JSON-RPC 2.0 foundation

All MCP communication uses JSON-RPC 2.0. This is the same wire format used by the Language Server Protocol — and MCP explicitly cites LSP as an architectural precedent.

Three message types exist:

Requests

A request expects a response. Every request has a unique id, a method, and optional params:

{
  "jsonrpc": "2.0",
  "id": 1,
  "method": "tools/call",
  "params": {
    "name": "get_weather",
    "arguments": { "city": "Berlin" }
  }
}

Responses

A response carries the result of a request. It includes the same id as the request:

{
  "jsonrpc": "2.0",
  "id": 1,
  "result": {
    "content": [
      {
        "type": "text",
        "text": "Weather in Berlin: 18°C, partly cloudy"
      }
    ]
  }
}

Error responses use the error field instead of result, with a code, message, and optional data.

Notifications

Notifications are fire-and-forget messages with no id and no expected response:

{
  "jsonrpc": "2.0",
  "method": "notifications/progress",
  "params": {
    "progressToken": "abc123",
    "progress": 0.5,
    "total": 1.0
  }
}

Progress notifications are the primary use case. They allow long-running tool executions to report incremental progress to the client.

Lifecycle management

Every MCP session follows a three-phase lifecycle, documented in the architecture overview:

Phase 1: Initialization

The client sends an initialize request with its protocol version and capabilities:

{
  "jsonrpc": "2.0",
  "id": 1,
  "method": "initialize",
  "params": {
    "protocolVersion": "2025-03-26",
    "capabilities": {
      "roots": { "listChanged": true }
    },
    "clientInfo": {
      "name": "ChatGPT",
      "version": "1.0.0"
    }
  }
}

The server responds with its own capabilities — which primitives it supports, which features it offers:

{
  "jsonrpc": "2.0",
  "id": 1,
  "result": {
    "protocolVersion": "2025-03-26",
    "capabilities": {
      "tools": { "listChanged": true },
      "resources": {},
      "prompts": {}
    },
    "serverInfo": {
      "name": "weather-server",
      "version": "1.0.0"
    }
  }
}

This is capability negotiation. The client and server agree on what features they both support. A client that does not support resources will not request them. A server that does not support prompts will not advertise them.

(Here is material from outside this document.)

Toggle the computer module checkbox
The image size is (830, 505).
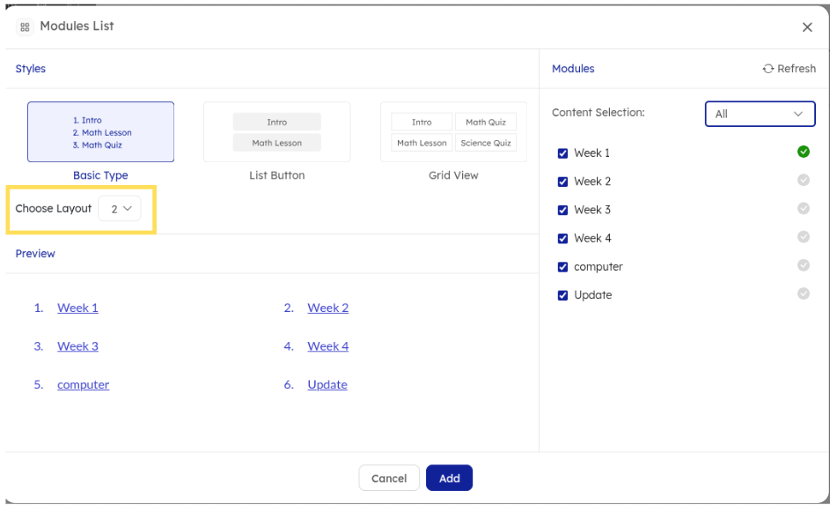(563, 267)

After the server responds, the client sends an initialized notification to confirm. The session is now active.

Phase 2: Operation

During the operation phase, the client can:

  • List tools (tools/list) — Discover available tools and their schemas
  • Call tools (tools/call) — Invoke a tool with arguments
  • List resources (resources/list) — Discover available resources
  • Read resources (resources/read) — Fetch resource content
  • List prompts (prompts/list) — Discover available prompt templates
  • Get prompts (prompts/get) — Retrieve a prompt with arguments filled in

The server can send notifications — progress updates, resource change notifications, tool list change notifications.

Phase 3: Shutdown

Either side can initiate shutdown. The client sends a close signal (transport-dependent), and both sides clean up resources. For stdio, this means closing the subprocess. For HTTP, this means ending the session.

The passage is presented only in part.